Human thinking and reasoning, human science and technology are the product of a social process insofar as the individual thinker faces both the achievements and the errors of his predecessors and enters into a virtual discussion with them either in assenting or dissenting. . . . But it is circular reasoning if one tries to explain the emergence of an idea, still less to justify it, by referring to its author’s environment. Ideas always spring from the mind of an individual, and history cannot say anything more about them than that they were generated at a definite instant of time by a definite individual. –Ludwig von Mises, The Historical Setting of the Austrian School
Having been inspired by attending Virtual Mises University a few weeks ago, I felt moved to dust off my Reading Economics Project and make a new post for the first time in forever. In this post I’ll cover Mises’s The Historical Setting of the Austrian School (1969), which is part of the introductory unit of George Reisman’s reading program.

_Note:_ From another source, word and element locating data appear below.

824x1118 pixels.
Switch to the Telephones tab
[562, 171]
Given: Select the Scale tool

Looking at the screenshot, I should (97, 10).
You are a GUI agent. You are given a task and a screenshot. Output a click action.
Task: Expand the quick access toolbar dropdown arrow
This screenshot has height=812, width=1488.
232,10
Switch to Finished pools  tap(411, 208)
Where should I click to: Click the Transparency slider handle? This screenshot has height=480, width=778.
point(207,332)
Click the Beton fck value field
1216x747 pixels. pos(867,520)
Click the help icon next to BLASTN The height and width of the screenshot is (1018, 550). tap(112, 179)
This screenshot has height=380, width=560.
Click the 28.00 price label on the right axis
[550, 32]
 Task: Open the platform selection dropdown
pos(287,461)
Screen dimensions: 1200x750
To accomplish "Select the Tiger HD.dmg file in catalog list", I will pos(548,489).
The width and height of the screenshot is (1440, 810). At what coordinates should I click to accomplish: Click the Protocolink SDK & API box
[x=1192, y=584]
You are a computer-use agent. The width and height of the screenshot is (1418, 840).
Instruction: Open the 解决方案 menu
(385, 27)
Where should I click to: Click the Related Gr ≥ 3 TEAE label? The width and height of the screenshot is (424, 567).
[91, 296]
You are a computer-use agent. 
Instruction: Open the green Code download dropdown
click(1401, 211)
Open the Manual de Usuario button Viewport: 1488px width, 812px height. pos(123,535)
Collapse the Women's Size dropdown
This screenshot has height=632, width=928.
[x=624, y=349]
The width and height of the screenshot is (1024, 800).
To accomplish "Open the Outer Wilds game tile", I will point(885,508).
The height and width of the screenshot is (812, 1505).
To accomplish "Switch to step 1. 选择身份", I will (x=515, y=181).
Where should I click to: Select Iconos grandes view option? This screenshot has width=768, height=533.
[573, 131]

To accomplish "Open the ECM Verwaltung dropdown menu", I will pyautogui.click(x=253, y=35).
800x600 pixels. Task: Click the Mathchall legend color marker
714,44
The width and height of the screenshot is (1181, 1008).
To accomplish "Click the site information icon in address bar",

Historical Setting is a short work–a mere 21 pages of text in the PDF version available for free on the Mises Institute’s website. Written near the end of Mises’s long life, it’s an intriguing look back at key authors and events important in the development of the Austrian school of economics, beginning with Karl Menger in the years prior to Mises’s birth and continuing through the interwar period. Despite his own tremendous contributions to this intellectual tradition, Mises keeps the spotlight off himself, making only one explicit reference to events in which he took part and one reference to his own work. The rest of the essay focuses on discussing the accomplishments of others in the tradition and critiquing the school’s ideological enemies.
The essay consists of three chapters. The first is titled “Carl Menger and the Austrian School of Economics.” Mises emphasizes the importance of Menger, who taught at the University of Vienna in intellectual isolation while working out the theory of marginal utility in the early 1870s. Although Menger began to attract some like-minded thinkers eventually, the phrase “Austrian school” did not come into use until the mid-1880s. Menger and his allies operated in a university environment in which professors had recently acquired academic freedom, so despite the unfavorable implications of their scholarship for state interventionist policies, they were tolerated in their positions. Mises’s nostalgia for the intellectual climate of late-19th-century Vienna is evident in his discussion of the many intellectual advances that took place there.
The second chapter, “The Conflict with the German Historical School,” discusses the so-called Methodenstreit, or conflict over methods. Advocates of the rising German Historical School of thought, centered in Prussia, held that no economic theory of human action could be universally valid for all people in all places at all times. They focused their effort on historical research of economic phenomena in Germany in the expectation that they would eventually be able to make predictions specific to Germany that could guide the German state in its policies. Mises summarizes the Austrian response to this thinking:
The Historical School would have been consistent if it had rejected the very idea that such a thing as a science of economics is possible, and if it had scrupulously abstained from making any statements other than reports about what had happened at a definite moment of the past in a definite part of the earth. An anticipation of the effects to be expected from a definite event can be made only on the basis of a theory that claims general validity and not merely validity for what happened in the past in a definite country.
The German Historicists and the Austrians critiqued each other throughout the 1880s, but Mises concluded it was to little effect because certain questions remained unclarified. In the meantime, economics “disappeared entirely” from the German universities in the sense that theoretical work ceased in favor of historical research. Mises illustrates what for him was the intellectual bankruptcy of the German Historical School by tracing the career of Werner Sombart, who began as a shill for the Hohenzollern Dynasty, gravitated toward Marxism around the time of World War I, and ended up a Nazi.
The final chapter is called “The Place of the Austrian School of Economics in the Evolution of Economics.” Mises begins by clarifying that most Austrians were not “Austrians,” and that the “Austrian” school included many non-Austrians. He goes on to write that the Methodenstreit was not a unique event; rather, it was one example of a continually reoccurring struggle between the advocates of peace and voluntarism on the one hand and those who reject the philosophy of peaceful cooperation in favor of state action on the other. The German Historicists who mocked the Austrians also provided intellectual cover for Prussian statism and socialism. Mises concludes with the assertion that statists will never deliver on their promised panaceas; they may boycott and silence the independent economists, “[b]ut truth persists and works, even if nobody is left to utter it.”
When I went over to Auburn for one day of Mises University on-site, I asked David Gordon if Mises had ever responded in writing to Hans-Georg Gadamer’s Truth and Method (1961), the themes of which overlap quite a bit with Mises’s writings on method and epistemology. David said that he didn’t think so; Gadamer’s work appeared after all of Mises’s major works. I teach Gadamer these days and would love to know how Mises would have reacted to him.